- Written task:
Return every line of the records below verbatim, leaving out the pictures.
— Begin Records supplied —
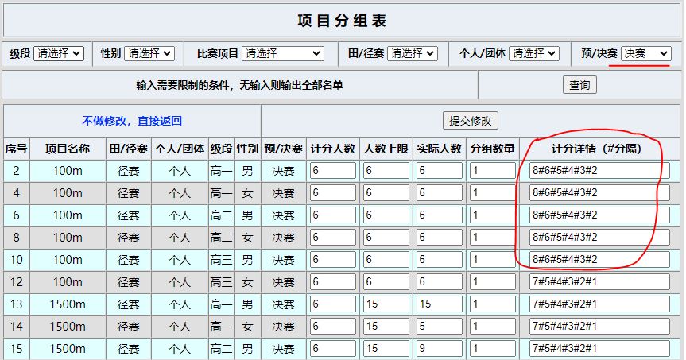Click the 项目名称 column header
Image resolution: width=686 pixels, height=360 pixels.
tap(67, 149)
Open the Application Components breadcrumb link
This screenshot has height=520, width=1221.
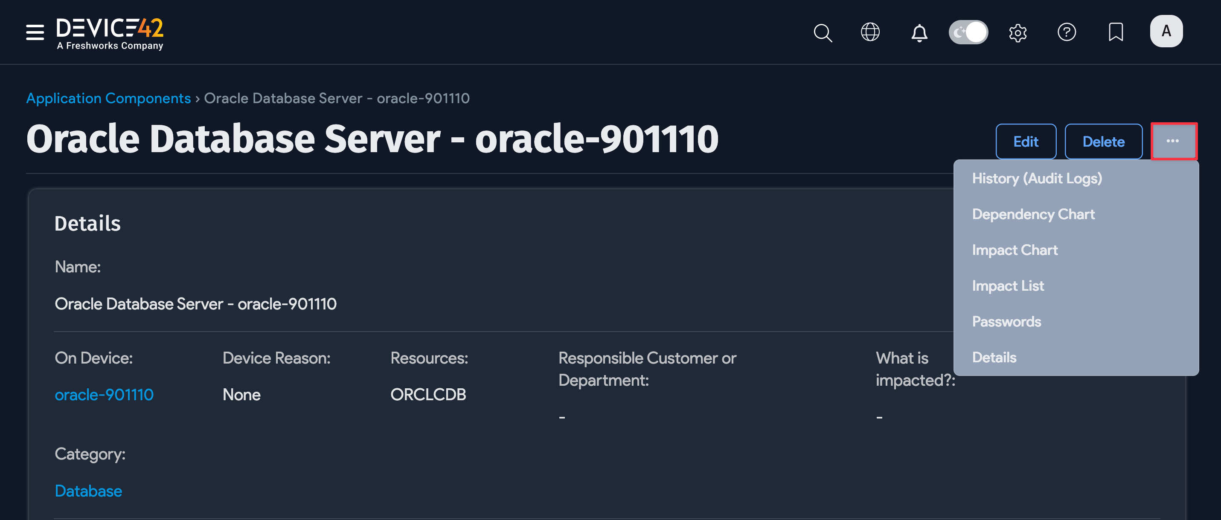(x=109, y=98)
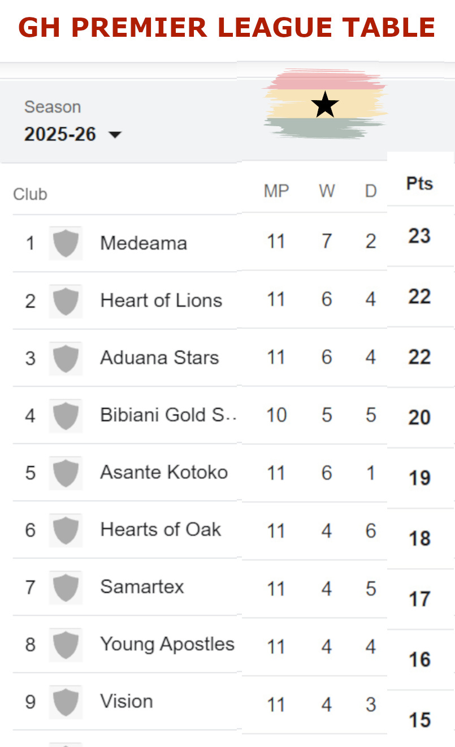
— End Records supplied —
- Solution to this exercise:
Click the 项目名称 column header
Image resolution: width=686 pixels, height=360 pixels.
tap(67, 149)
Open the Application Components breadcrumb link
This screenshot has height=520, width=1221.
(x=109, y=98)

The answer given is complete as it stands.